If you want to cancel a 'cluster create' or 'cluster resize', you need to restart the Tomcat Service, and the creation of VMs already started in vCenter will not be cancelled. You have to run 'cluster delete' to delete them.
If you want to cancel other cluster operation (e.g. 'cluster config' which is not related to manage the VM itself in vCenter), you can run 'sudo service thrift-service restart'. Then the cluster config command will fail, you can run other cluster operation to fix it.
That's useful info about the thrift service.
I'm running BDE 2.1.
As a bit of background I was completing an operation within Ambari which hung which apparently had the knock on affect of causing the delete cluster operation to fail. Interestingly restarting Tomcat did not resolve the issue as the task was picked up again after the restart (presumably some sort of journaling to allow state to be persistent across restarts?).
The fix was to down the Ambari service causing a connection timeout which caused a connectivity timeout causing the cluster removal to proceed.
Strange as I thought BDE would place a timeout against a request to the Ambari API.

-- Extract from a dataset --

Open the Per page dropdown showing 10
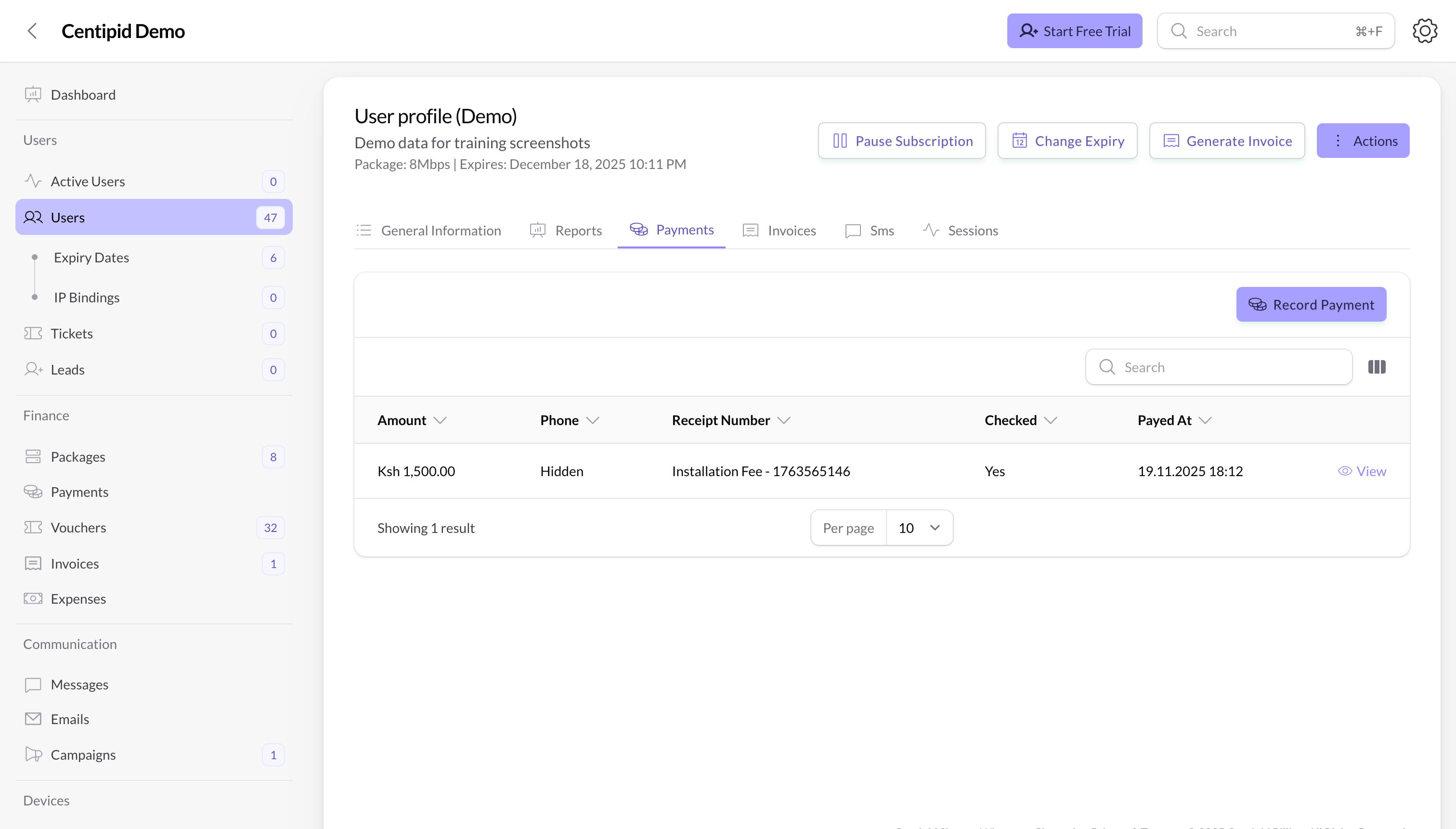Viewport: 1456px width, 829px height. (x=919, y=527)
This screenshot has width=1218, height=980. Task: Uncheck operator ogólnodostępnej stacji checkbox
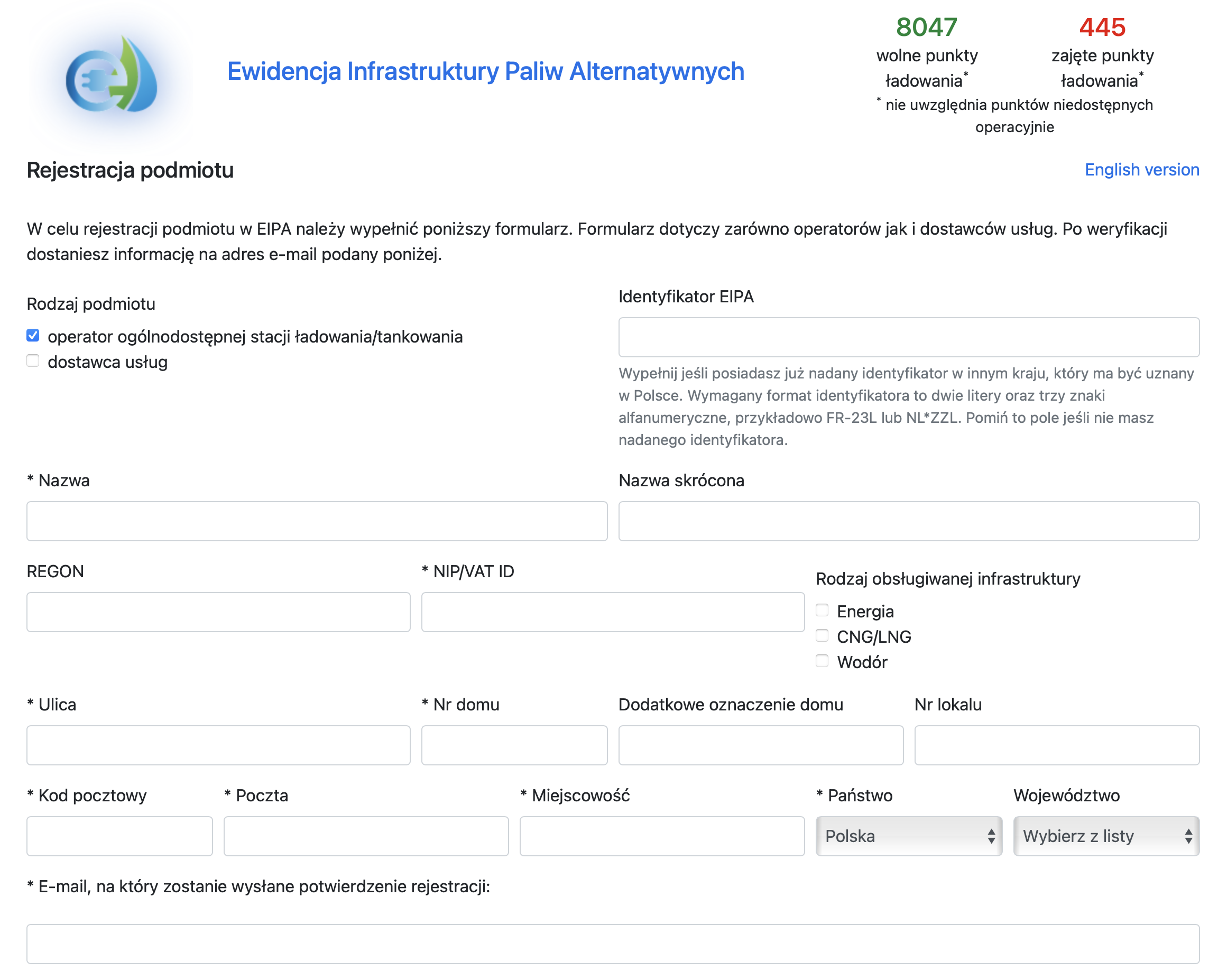pyautogui.click(x=33, y=336)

I have attached the logs anyway.
Thanks for the input
I read the file 'serengeti.log'. You create cluster of distro HDP 1.x before creating cluster of distro HDP 2.x. If in that case you need reset ambari server before create cluster of distro HDP 2.x. There are some issues on delete cluster through Ambari REST API. It does not support create different versions of HDP on the same Ambari server. To reset Ambari server steps. Log in Ambari server using user root and then run command "ambari-server reset". If you delete cluster which create with Ambari server failed. You can reset Ambari server first, and then run delete cluster on BDE server again.